The processor i'm using is Intel CoreTMDuo for Centrino, it's 1.67Ghz
it has 3 ALUs in one core, so i'm doing a test to see its ability of executing instructions in parallel
in below, the macro testmac is the set of instructions to be executed in parallel, and testmac1000 in the middle of the code is another macro containing 1000 testmac
when i execute the following code, (in WinXP) giving the process realtime priority, the time it takes to finish to loop varies between 0.203 to 0.219 second (minimum 1.13 cycle/loop)
the strange thing is, when I remove instruction 3, the time varies between 0.187 to 0.204 second (minimum 1.04 cycle/loop)
and when i remove instruction 2 as well, the time varies between 0.172 to 0.188 second (minimum 0.957 cycle/loop)
Why should there be a difference?
the core has 4 decoders, so decoding shouldn't be the factor that's resulting the extra latency right?
and it's capable of retiring up to 4 instructions per cycle, my code only requires it to retire 3 instructions per cycle, so retirement also can't be the problem right?
so what's the thing that's causing the extra latency??? is it due to some instruction/decoding caching mechanism?
add eax, 1 ;instruction 1
add ebx, 1 ;instruction 2
add edx, 1 ;instruction 3
testmac1000 ; this is just a macro container 1000 testmac
May be branch prediction?
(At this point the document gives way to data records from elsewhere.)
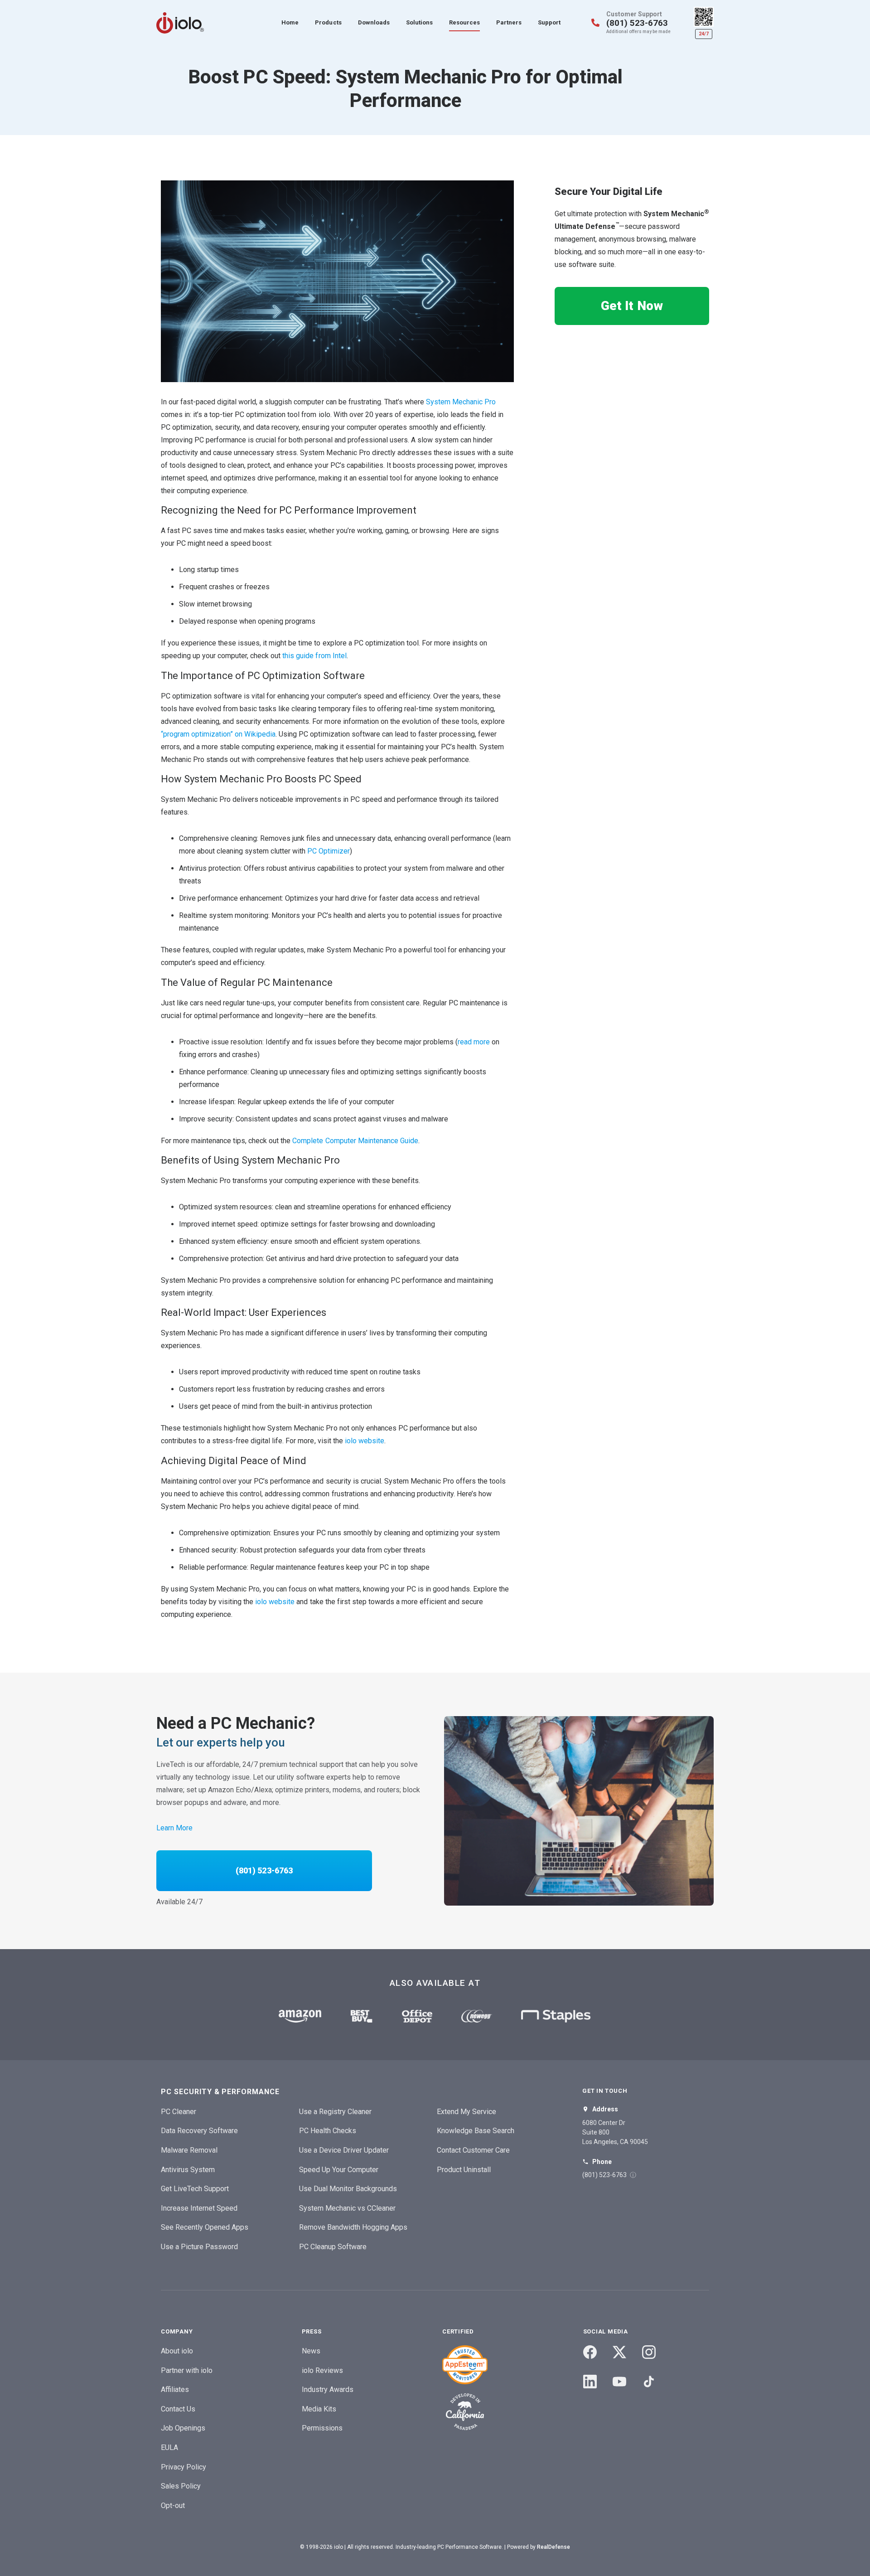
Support (549, 22)
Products (328, 22)
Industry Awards (327, 2389)
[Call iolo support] (595, 23)
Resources (464, 22)
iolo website (363, 1440)
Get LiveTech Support (195, 2188)
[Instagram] (649, 2352)
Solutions (419, 22)
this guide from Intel (313, 655)
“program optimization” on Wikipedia (218, 734)
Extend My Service (466, 2111)
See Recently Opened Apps (204, 2227)
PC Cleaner (178, 2111)
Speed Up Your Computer (338, 2169)
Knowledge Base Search (475, 2130)
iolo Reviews (322, 2370)
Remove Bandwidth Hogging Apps (353, 2227)
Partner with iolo (187, 2370)
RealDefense (553, 2547)
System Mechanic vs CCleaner (347, 2208)
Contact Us (178, 2409)
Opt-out (173, 2505)
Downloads (374, 22)
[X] (619, 2352)
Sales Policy (181, 2486)
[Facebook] (590, 2352)
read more (474, 1042)
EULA (169, 2447)
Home (290, 22)
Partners (509, 22)
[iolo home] (180, 23)
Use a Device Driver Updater (344, 2150)
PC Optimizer (327, 851)
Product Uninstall (464, 2169)
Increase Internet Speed (199, 2208)
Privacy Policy (183, 2467)
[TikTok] (649, 2381)
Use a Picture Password (199, 2246)
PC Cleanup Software (333, 2246)
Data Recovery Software (199, 2130)
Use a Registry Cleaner (335, 2111)
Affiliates (175, 2389)
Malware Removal (189, 2150)
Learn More (174, 1828)
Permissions (322, 2428)
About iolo (177, 2351)
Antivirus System (188, 2169)
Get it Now (631, 305)
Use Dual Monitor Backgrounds (348, 2188)
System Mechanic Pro (460, 402)
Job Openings (183, 2428)
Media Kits (319, 2409)
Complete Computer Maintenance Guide (354, 1140)
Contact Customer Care (473, 2150)
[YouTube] (619, 2381)
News (311, 2351)
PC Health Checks (327, 2130)
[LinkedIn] (590, 2381)
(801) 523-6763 (637, 23)
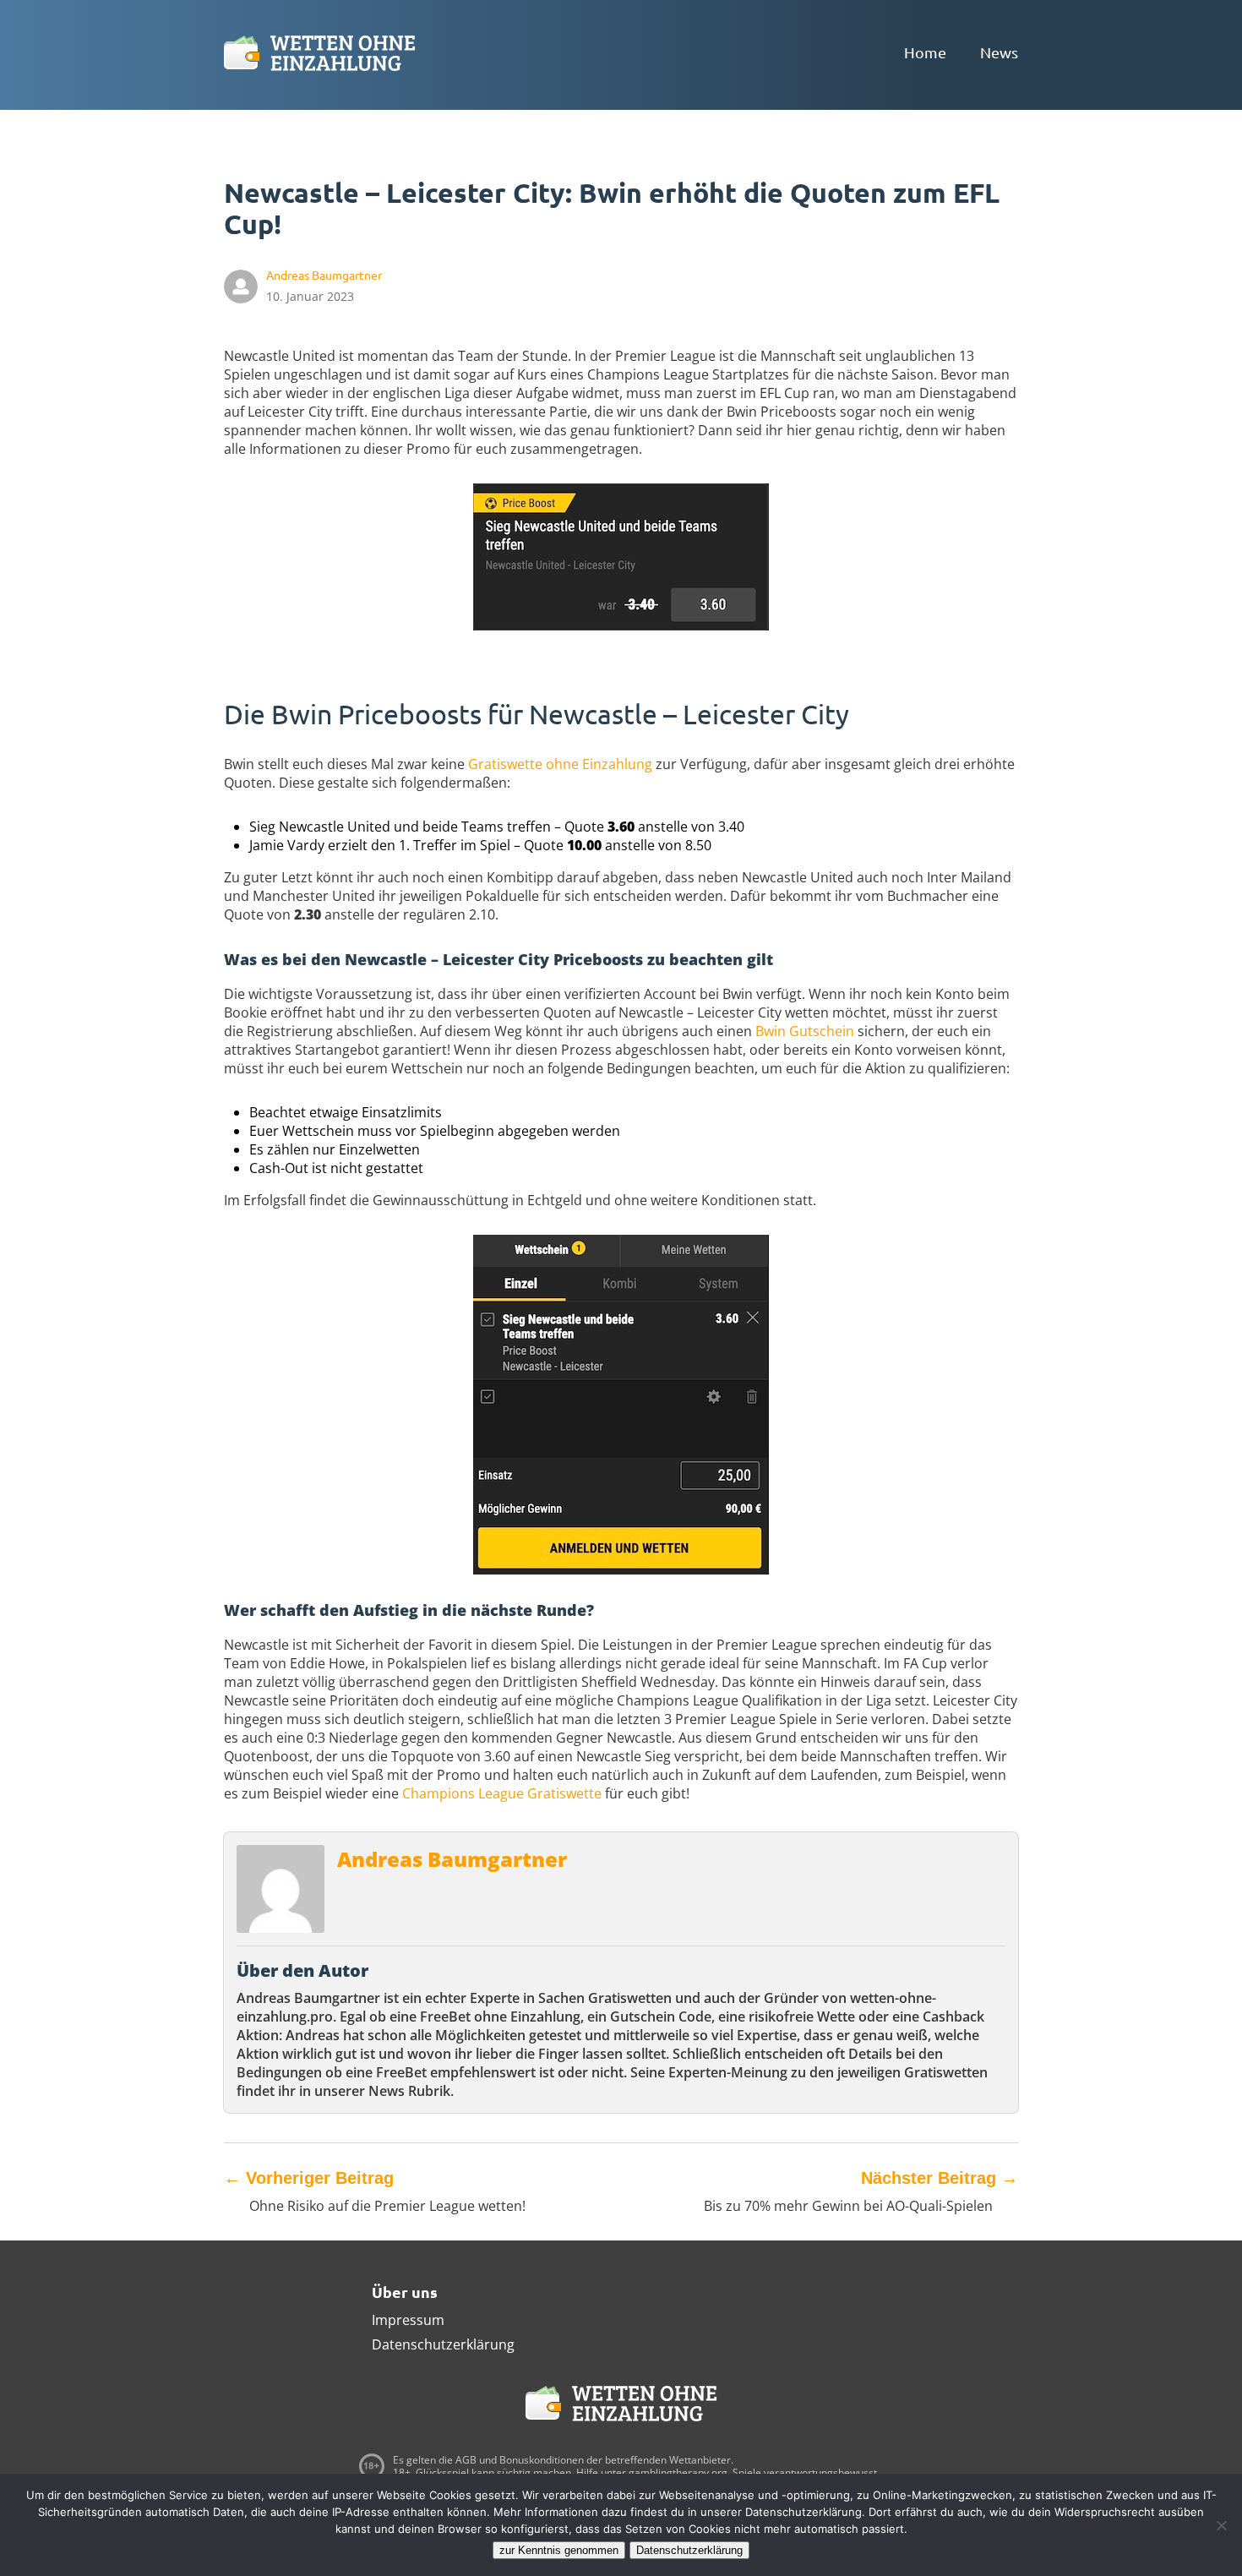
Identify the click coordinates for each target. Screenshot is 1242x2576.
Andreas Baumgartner (452, 1859)
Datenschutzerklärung (443, 2344)
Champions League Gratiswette (502, 1793)
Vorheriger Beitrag (309, 2178)
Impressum (408, 2320)
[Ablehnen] (1220, 2525)
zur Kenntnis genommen (558, 2550)
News (999, 52)
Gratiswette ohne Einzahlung (560, 764)
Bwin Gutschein (804, 1031)
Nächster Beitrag (939, 2178)
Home (925, 52)
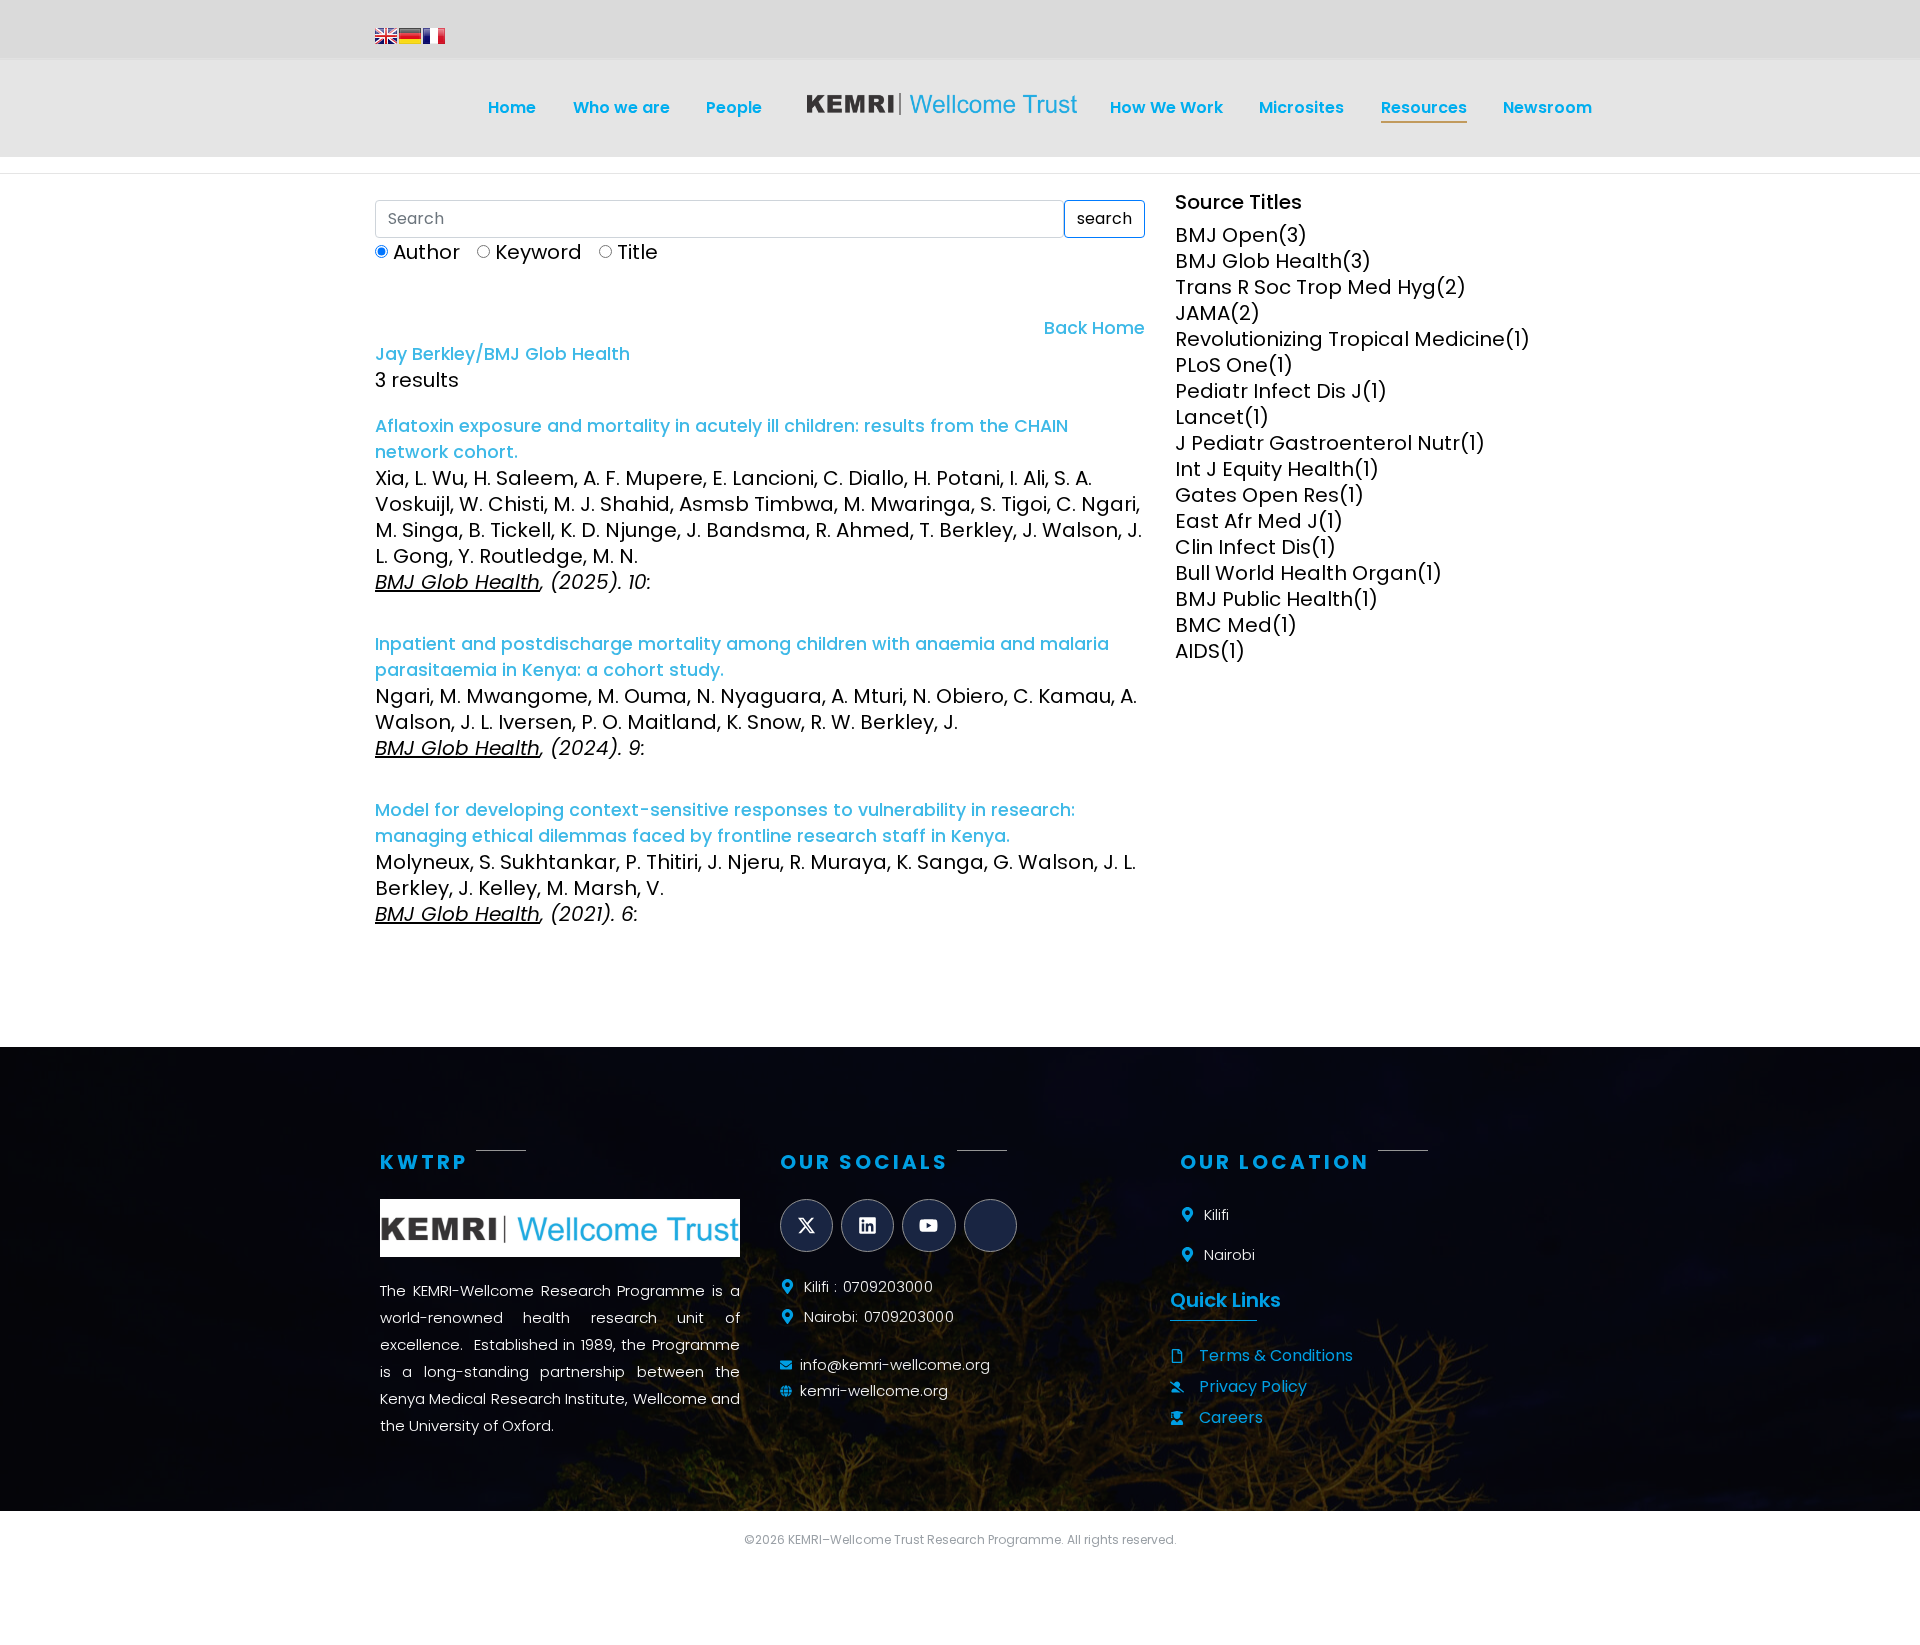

Can you test the following rewrite?
On AMD by default branch prediction works the following way: it assumes that the branch will not be taken, if the branch is taken, even once, then the processor will try to fetch and execute at the same time the code located at @@loop and the code located at @@exit. So I always reorder my loops to have a conditionnal jump for the exit path (not often true) and an inconditionnal jump for looping. I don't know if Intel processors use the same technique, but it's easy to test.
Branch prediction, of course, is an issue only for the first 2 or 3 and last time through the loop; with loop counts of 1000 and no changes in path, branch prediction should be 99.5%. Both of you might want to read up on Loop Stream Detector, which attempts to minimize the need for unrolling to maintain performance. According to the results presented here, it hasn't been fully successful. Of course, no one would optimize hardware for such a simple useless loop.